By Tyler Durden
Last Thursday, when the S&P was once again surging to within a fraction of taking out its all time high, we warned readers to “Brace For “VaR Shock” – How The Bank Of Japan May Be About To Unleash A Global Selloff.” Of particular interest was whether 10Y JGB yields would soar, now that the market was questioning the BOJ’s resolve to keep longer rates under control, leading to a risk-contagion scenario like the one seen in 2003, when Japanese bond yields exploded. We then said that “what that selloff – in a time of soaring cross-asset correlations, record quant leverage and virtually non-existent market liquidity – would mean for equities, we don’t know, – but thanks to Haruhiko “Peter Pan” Kuroda, we will soon find out.”

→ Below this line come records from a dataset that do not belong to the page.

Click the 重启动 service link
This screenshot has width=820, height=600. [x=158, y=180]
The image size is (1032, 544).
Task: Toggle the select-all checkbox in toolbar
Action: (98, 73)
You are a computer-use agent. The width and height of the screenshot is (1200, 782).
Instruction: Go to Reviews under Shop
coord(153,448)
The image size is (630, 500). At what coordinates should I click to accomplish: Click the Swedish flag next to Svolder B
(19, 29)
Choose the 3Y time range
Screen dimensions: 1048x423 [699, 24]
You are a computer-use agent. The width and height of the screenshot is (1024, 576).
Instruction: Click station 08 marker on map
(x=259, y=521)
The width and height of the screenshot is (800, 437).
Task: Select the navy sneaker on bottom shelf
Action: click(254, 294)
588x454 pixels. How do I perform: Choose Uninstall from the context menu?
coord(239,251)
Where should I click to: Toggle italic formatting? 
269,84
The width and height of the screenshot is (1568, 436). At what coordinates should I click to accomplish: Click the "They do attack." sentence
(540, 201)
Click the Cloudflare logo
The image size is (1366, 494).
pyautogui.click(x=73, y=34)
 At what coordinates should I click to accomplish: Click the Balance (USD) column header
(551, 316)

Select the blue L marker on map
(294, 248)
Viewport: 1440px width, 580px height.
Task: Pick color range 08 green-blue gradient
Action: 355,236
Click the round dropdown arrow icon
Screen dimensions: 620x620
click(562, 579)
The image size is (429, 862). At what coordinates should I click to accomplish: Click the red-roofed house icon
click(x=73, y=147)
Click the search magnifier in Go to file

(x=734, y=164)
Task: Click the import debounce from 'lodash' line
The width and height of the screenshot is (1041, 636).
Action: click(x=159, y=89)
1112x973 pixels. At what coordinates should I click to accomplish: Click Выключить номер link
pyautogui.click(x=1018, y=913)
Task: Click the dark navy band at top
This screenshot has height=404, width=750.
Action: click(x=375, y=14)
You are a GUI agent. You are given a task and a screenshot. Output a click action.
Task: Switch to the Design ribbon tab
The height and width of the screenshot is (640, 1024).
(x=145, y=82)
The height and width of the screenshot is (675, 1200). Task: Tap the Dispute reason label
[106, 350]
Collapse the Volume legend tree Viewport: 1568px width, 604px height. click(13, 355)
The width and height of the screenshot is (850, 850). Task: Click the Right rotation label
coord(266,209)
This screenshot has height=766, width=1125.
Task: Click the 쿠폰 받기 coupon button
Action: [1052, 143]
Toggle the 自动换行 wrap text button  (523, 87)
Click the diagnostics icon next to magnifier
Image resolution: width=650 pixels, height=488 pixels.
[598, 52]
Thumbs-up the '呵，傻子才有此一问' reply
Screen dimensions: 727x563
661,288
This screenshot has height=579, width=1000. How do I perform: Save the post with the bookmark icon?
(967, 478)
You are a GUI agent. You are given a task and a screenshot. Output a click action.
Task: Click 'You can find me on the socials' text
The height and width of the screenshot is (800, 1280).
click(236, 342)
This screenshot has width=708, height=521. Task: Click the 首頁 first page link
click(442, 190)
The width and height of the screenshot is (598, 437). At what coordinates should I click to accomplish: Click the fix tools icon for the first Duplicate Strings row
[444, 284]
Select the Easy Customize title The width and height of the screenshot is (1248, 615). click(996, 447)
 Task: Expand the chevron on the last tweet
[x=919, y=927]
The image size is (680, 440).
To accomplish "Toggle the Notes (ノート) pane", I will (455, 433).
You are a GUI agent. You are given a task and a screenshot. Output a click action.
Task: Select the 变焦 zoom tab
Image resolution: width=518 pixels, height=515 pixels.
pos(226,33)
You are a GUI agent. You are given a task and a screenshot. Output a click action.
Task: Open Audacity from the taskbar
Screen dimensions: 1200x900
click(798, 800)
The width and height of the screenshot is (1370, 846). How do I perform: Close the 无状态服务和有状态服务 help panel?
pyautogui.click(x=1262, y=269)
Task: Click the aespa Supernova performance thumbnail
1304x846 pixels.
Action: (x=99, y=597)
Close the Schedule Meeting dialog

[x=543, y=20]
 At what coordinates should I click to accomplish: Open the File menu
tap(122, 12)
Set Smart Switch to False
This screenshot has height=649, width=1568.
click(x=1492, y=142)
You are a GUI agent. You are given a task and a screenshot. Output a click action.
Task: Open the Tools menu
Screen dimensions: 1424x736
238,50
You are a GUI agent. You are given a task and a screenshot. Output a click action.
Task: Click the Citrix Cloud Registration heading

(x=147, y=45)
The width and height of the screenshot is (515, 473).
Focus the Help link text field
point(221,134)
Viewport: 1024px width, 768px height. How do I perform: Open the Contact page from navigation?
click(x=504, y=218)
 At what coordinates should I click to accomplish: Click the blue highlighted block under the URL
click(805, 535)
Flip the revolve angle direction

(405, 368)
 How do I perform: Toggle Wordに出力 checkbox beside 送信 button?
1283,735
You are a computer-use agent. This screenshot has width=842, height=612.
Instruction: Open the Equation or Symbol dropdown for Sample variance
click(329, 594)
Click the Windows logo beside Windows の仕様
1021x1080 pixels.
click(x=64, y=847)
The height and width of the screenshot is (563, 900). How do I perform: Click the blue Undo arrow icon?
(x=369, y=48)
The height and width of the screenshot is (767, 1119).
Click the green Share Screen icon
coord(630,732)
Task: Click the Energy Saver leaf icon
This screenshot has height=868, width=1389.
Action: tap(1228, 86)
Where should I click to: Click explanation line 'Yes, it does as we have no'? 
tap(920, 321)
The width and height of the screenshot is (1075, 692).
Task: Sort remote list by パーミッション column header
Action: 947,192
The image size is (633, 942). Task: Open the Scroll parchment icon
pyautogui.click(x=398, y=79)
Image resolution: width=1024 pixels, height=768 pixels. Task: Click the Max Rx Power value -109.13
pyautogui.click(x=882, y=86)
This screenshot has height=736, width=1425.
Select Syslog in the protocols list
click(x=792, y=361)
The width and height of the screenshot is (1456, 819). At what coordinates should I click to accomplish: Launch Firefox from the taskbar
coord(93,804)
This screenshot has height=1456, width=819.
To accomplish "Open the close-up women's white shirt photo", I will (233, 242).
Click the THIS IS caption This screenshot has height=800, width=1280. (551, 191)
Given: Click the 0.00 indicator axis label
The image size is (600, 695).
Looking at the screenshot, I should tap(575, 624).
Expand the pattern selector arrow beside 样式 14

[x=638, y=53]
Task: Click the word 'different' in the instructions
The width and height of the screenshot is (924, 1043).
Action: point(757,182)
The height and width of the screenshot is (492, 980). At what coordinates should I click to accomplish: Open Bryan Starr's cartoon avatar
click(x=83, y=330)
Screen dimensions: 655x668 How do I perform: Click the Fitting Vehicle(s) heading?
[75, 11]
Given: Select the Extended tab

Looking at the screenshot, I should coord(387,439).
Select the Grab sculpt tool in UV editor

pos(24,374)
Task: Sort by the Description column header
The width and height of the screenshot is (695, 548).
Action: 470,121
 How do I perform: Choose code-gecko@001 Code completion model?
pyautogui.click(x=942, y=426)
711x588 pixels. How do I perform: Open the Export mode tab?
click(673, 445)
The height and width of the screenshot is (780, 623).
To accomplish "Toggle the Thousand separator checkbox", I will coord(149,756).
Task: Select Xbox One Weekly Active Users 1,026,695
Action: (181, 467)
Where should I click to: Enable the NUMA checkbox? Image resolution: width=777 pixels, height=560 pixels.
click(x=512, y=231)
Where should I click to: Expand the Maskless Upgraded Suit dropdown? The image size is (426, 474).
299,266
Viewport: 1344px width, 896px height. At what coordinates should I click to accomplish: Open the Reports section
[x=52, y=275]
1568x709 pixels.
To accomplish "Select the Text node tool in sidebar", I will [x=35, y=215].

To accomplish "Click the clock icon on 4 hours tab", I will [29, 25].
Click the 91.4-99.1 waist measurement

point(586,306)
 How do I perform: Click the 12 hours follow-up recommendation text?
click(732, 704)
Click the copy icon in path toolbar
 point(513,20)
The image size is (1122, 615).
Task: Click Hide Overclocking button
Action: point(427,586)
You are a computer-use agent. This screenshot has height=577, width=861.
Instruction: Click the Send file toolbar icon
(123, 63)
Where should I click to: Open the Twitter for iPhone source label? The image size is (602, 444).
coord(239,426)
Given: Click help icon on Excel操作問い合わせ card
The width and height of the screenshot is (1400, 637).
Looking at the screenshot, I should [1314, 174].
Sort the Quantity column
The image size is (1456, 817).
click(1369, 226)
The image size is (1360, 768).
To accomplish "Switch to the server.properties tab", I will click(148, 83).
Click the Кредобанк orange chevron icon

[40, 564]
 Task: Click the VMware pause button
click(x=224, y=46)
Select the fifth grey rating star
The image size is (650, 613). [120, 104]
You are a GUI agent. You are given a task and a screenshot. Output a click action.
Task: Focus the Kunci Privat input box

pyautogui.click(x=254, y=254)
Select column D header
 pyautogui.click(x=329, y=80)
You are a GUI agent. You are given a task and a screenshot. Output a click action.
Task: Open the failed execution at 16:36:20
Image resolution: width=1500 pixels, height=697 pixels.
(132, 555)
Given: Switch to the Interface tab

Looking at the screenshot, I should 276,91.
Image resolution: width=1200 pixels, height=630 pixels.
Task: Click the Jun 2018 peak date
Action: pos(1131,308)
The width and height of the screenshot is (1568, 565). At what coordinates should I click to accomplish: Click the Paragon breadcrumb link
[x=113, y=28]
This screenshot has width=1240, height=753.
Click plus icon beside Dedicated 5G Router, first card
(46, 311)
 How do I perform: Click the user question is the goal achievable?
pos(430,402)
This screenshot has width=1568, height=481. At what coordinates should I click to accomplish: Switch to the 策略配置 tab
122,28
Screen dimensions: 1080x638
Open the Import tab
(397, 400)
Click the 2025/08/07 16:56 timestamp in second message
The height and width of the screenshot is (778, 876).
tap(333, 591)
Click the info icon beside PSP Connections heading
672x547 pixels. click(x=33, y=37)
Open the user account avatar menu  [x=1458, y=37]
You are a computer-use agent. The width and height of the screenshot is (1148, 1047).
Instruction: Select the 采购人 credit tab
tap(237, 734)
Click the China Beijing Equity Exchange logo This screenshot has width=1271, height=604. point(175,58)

Well, the timing of the post could not have been better, because we got our answer the very next day when – just as predicted here on Thursday – as a result of crashing bond MTMs – the very definition of a VaR shock – global stocks suffered their first aggressive global selloff in months, the biggest one in fact since Brexit, as trader attention, which has been ignoring pretty much every development and key news update over the past two months assuming instead that central banks “have it covered”, finally focused on the sharp selloff in long-dated global bonds leading to cross-asset liquidation and sharp quant deleveraging, as we predicted just hours earlier.
Friday’s selloff, incidentally, also took place just two days after JPM’s head quant, Marko “Gandalf” Kolanovic issued a new stark warning: “Volatility Is About To Surge“, due to catalysts which – as we explained in the post – included this month’s central bank (ECB, BOJ, Fed) meetings, seasonals pushing market volatility higher, and leverage in systematic strategies and option positioning provide fuel for volatility. We bring this up just to silence all those peanut gallery complainers that Kolanovic “has no idea what he is talking about.”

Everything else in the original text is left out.